When the pandemic hit, teachers worldwide worked tirelessly to ensure that their students were still learning. COVID-19 is setting students' learning back and it will have impact for years to come.
Some children will struggle to catch up, and others may not return to school at all. And, when girls are out of school, they're at greater risk of becoming victims of early marriage, domestic violence, trafficking or forced migration. Teachers around the world worked extra hard to keep students engaged in school.
We want to share some stories of incredible teachers who are working hard to make sure their students still receive the education they deserve.
Alice in Uganda majored in English and Social Studies in university, and has 23 years of teaching experience under her belt. She teaches primary grades four and five in her community.
"I was inspired to become a teacher thanks to my primary school mathematics teacher. I knew that the best profession I could pursue was teaching and here I am, a fully made teacher. I am living my dream!"
When schools closed in Uganda, Alice and her colleagues traveled to several students' homes to provide them with homework, and help them navigate remote learning. She also visited girls in the community to give them sanitary pads and check on their well being.

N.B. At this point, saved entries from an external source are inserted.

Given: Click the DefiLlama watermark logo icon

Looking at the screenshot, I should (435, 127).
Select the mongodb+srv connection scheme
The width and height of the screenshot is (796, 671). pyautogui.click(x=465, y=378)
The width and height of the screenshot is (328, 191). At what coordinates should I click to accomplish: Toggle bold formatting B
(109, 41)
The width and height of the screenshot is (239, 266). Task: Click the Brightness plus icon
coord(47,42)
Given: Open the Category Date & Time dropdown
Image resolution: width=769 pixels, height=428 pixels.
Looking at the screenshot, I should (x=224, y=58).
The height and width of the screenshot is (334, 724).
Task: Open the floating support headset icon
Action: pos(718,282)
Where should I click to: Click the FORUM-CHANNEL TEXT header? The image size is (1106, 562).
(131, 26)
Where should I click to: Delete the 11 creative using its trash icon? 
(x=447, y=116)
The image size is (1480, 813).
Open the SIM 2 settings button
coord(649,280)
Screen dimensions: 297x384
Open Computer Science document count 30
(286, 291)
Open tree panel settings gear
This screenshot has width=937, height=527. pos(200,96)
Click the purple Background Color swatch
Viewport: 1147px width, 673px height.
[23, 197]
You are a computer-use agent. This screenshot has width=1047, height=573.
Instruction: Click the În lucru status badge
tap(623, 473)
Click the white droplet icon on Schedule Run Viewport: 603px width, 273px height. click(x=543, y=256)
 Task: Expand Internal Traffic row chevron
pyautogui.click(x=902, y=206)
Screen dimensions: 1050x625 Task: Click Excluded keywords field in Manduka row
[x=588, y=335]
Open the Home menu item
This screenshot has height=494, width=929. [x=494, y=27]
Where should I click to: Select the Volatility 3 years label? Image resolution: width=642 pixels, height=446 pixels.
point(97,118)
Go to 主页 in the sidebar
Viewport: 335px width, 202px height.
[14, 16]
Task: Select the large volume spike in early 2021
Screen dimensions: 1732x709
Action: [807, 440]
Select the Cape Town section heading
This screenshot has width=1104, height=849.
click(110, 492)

Martin from Bolivia teaches kindergarten and grade one at the local primary school. He focuses on teaching his students about healthy food and nutrition.
He's proud to see how his students progress through their school years and how their families are improving their health.
"Our successes at the school have been great. I love helping children and families achieve positive change. We work with migrants from the countryside who don't have many opportunities. This school means they have a door to see a bright future."
Awal has been a primary school teacher for 15 years in Ghana. He loves inspiring youth in his community - it's his favourite part of the job.
"At my school, all of our programs are directed to seeing a child's performance excel. Most of the children from our school go to secondary school without dropping out."
As soon as the pandemic hit, Awal worried about his students' well being, especially the girls in his class. He visited his students' homes to bring them homework, help them access televised lessons, and assist them with remote learning through local radio programs.
Thank you to Alice, Martin, Awal and all the other hardworking educators around the world who are ensuring that the gaps in children's education are minimal, and that girls in the community are safe and have the opportunity to learn and grow.